The required output is every line from the one containing "Given: Click the" through the last line of the listing below, copied exactly, pictures excluded.

(Information shown begins)

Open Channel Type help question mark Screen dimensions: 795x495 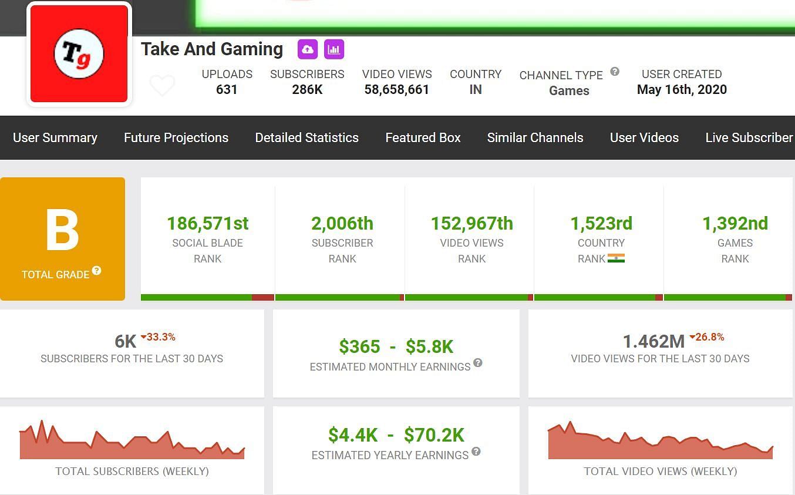click(615, 72)
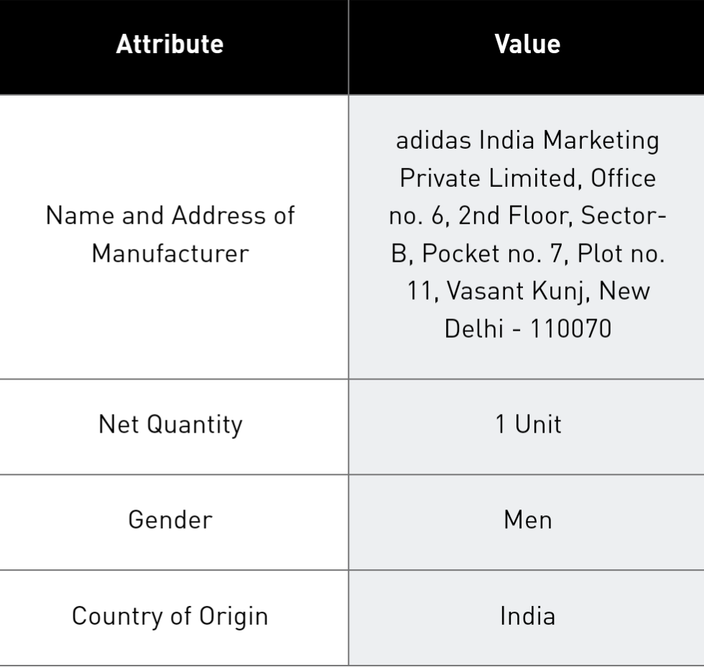Click the Men value cell
The height and width of the screenshot is (667, 704).
527,522
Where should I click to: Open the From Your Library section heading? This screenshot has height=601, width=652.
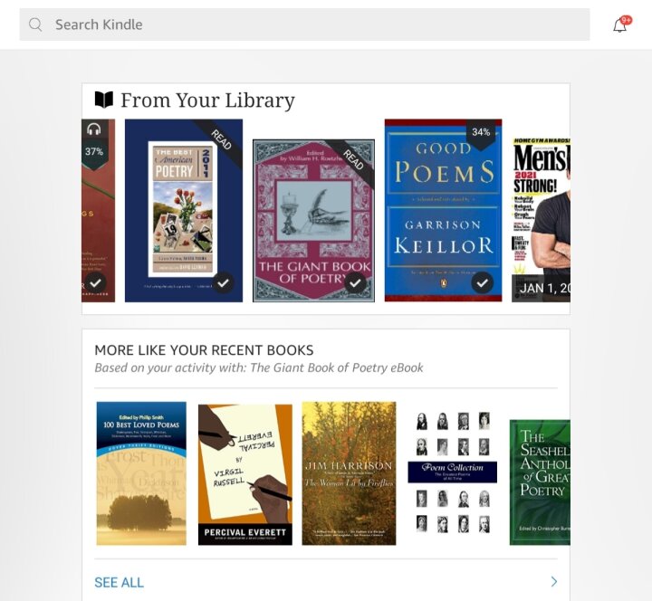207,100
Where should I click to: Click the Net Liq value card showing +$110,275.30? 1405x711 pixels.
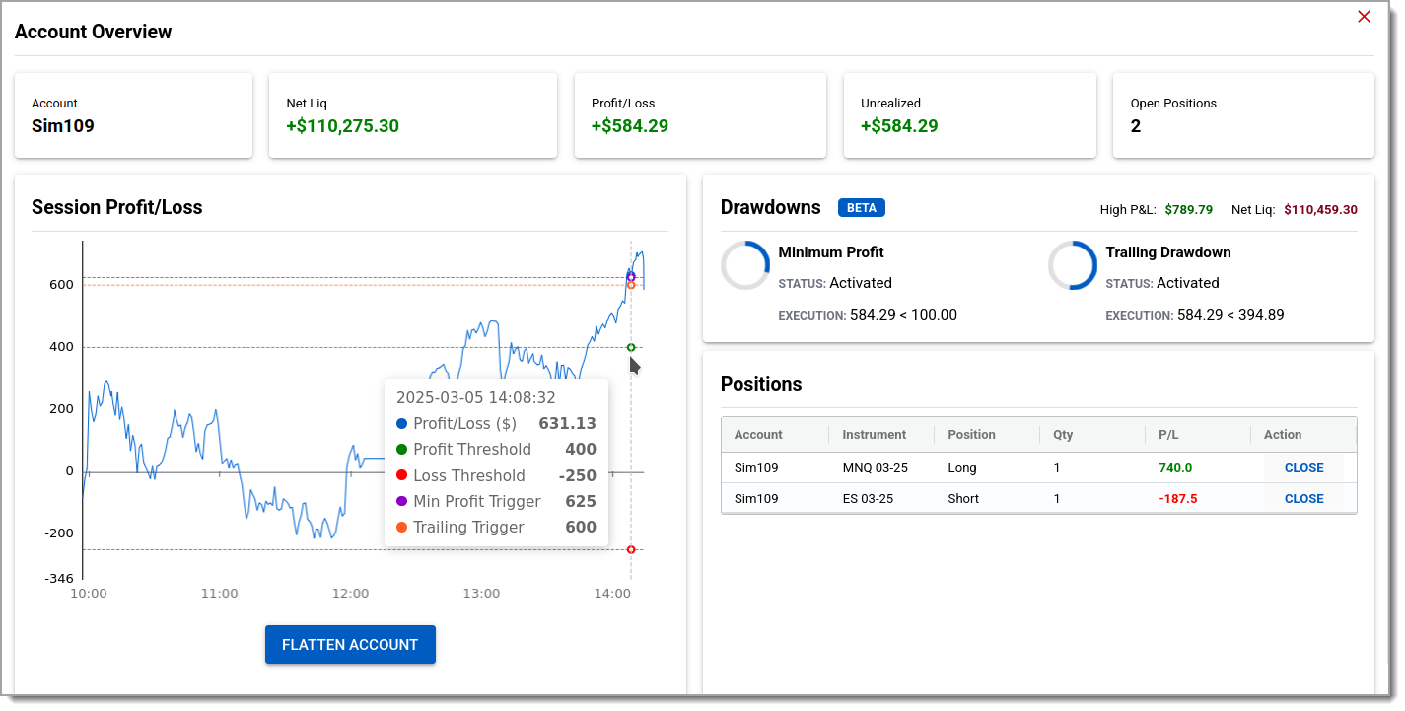[x=413, y=115]
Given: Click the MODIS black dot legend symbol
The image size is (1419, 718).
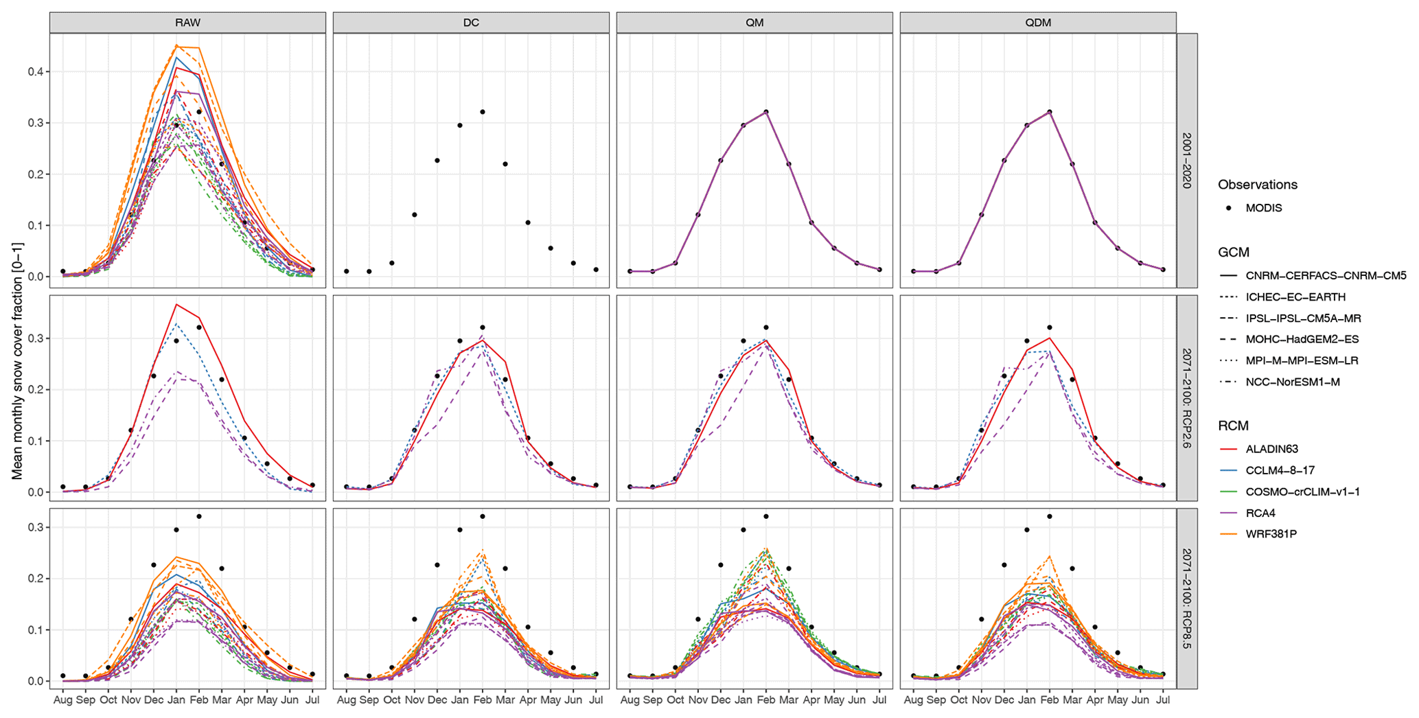Looking at the screenshot, I should 1230,208.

(Information shown ends)

**Response**
Given: Click the MODIS black dot legend symbol
The image size is (1419, 718).
Looking at the screenshot, I should 1230,208.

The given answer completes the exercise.